DOCUMENT EXCERPT ->
== == ==

Essaouira, the City of Seagulls

13.06.18 07:18 PM By Putri

If I were the only one who set up our travel itinerary, it would definitely include nothing but spending forever and a day next to a pristine water body in a tropical island, napping, plus an endless supply of mojitos and churros for the entire holiday. And that is exactly why Nico does not trust me entirely with the honorable task…

However, as a notorious beach sucker, I always try to have a moment by the beach whenever we travel and this Moroccan trip was no different. The thing is, Moroccan beaches boast a different exotic vibe than their tropical counterparts. Moroccan beaches are known to be windy, so windy that it makes a good environment for world-class windsurfing. I’ve been warned that the beaches are not like what I have in mind where I can frolic like nobody’s business in my spandex underwear bikini. 

We went anyway.... 

We chose to visit Essaouira, formerly known as Mogador; a historic walled town by the beach, located 3 hours west from Marrakech by intercity bus. As you may have read about our trip in Marrakech, it drained my energy, so getting away to a calmer city by the beach sounded like a perfect escape. What kind of people needs an escape from their escape in another country?

== == ==

WHAT THIS EXERCISE ASKS ->
1) List every town or city name, including former names, that appears in the travel post about Essaouira.
2) Continue the travel post about Essaouira from where it stops.

INFORMATION SUPPLIED ->
== == ==

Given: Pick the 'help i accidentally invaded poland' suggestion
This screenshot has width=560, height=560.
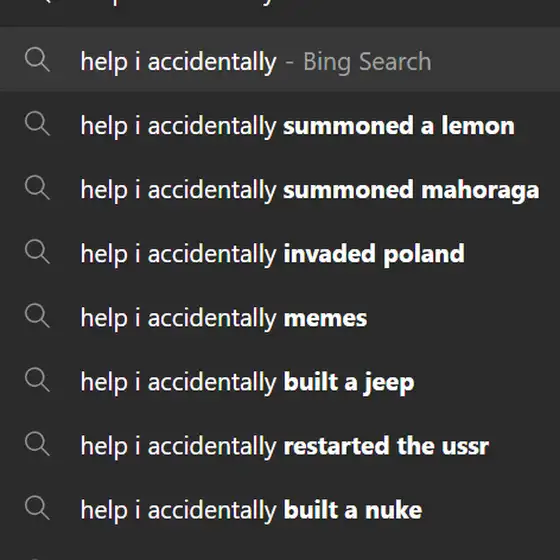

== == ==

WRITTEN ANSWERS ->
1) Essaouira, Mogador, Marrakech

2)
As soon as we got off the bus, we took a taxi going directly to the Medina. Like any other Medina in Morocco, the place was vehicle-free. The taxi dropped us at Bab Doukkala or the gate to the Medina and we continued on foot. The Medina in Essaouira is tiny compared to the one in Fes or Marrakech and you can easily discover everything in a day or two. 

After dropping our backpacks at the hotel, we took a stroll around the Medina. I love how peaceful this Medina is; clean, tout-less, and nobody trying to show you where the tanneries are (there are no tanneries nor those annoying unsolicited guides). All there is are small shops, fat cats, and copious amounts of seagulls. 

The Harbor

The seagulls mostly plague the harbor where the fisherman cleanup their catch in the open, which means fresh all-you-can-eat buffet for the seagulls.

Despite the constant fear of getting pooped on by a thousand seagulls flying right above our head and the pungent smell from the fishermen’s daily catch, walking around at the port was very fun, frankly. 

There were hundreds of small blue boats parked along the harbor while the fishermen display whatever the catch of the day right on the dock itself. You could find any kind of seafood there with good prices. That is why seafood dishes are cheap and extremely good here. 

Apart from the fancy-pants kind of seafood at the big restaurants, our fav food here happened to be the fried small sardines at the small shop in the Medina and the takoyaki from the one and only takoyaki stall in the city.

Scala the Port

Scala the port or the fortification around the port/harbor area is one of the iconic sites in Essaouira. This fortress is dated since the 16th century, was first built by the Portuguese conquistador and named as Castelo Real. Later in history, this fortress fell on the hands of the local, destroyed and then reconstructed as Scala the Port by the Alaouite dynasty in late 17th century. This fortress is now conquered by the seagulls.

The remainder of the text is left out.